Author: Toni Morrison
Publication Info: Knopf (1992)
Jazz is a novel I read a couple of times in college, and it remains one of my favorite books of all time. The novel tells the story of a middle-aged couple, Violet and Joe Trace, in Harlem in the 1920s. Joe has an affair with a younger woman, Dorcas, and then shoots her in a jealous rage. Violet interrupts Dorcas’ open-coffin funeral to disfigure her face with a knife. None of this is spoilers, as it’s all pretty much laid out in the opening pages.
What’s great about Jazz is that it’s the musical of novels, bringing to life the Jazz Age in Harlem through jazz-like riffs, improvisation, and repetition. The sounds of a silent march against lynching or women at the beauty shop gossiping become music. The novel also fills in the stories of Violet and Joe and other community members including their early years in rural Virginia and arrival in the city. Best of all is the question of who is actually narrating this novel (SPOILER: I’m fully on board with the idea that the book is writing itself).
I’m going to end this review here because it’s hard to write well enough to justify the writing of this novel. Let me just say that this is one of my all-time favorite books and you should read it.
They were dancing. And like a million others, chests pounding, tracks controlling their feet, they stared out the windows for first sight of the City that danced with them, proving already how much it loved them. Like a million more they could hardly wait to get there and love it back.
Risky, I’d say, trying to figure out anybody’s state of mind. But worth the trouble if you’re like me—curious, inventive and well-informed.

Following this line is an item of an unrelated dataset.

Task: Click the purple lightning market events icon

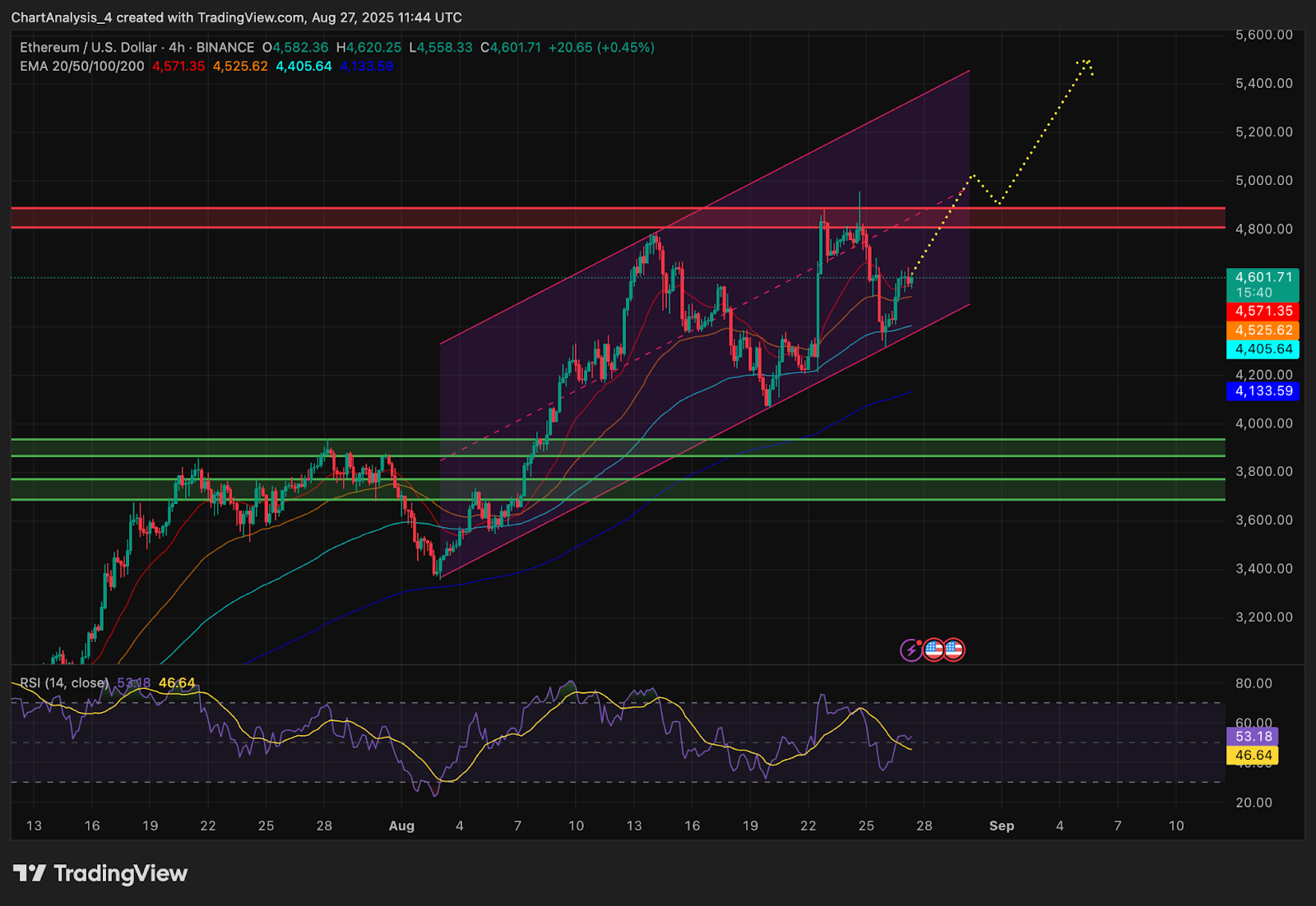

“Where you pick up a wild woman?”
“In the woods. Where wild women grow.”
So from Lenox to St. Nicholas and across 135th Street, Lexington, from Convent to Eighth I could hear the men playing out their maple-sugar hearts, tapping it from four-hundred-year-old trees and letting it run down the trunk, wasting it because they didn’t have a bucket to hold it and didn’t want one either. They just wanted to let it run that day, slow if it wished, or fast, but a free run down trees bursting to give it up.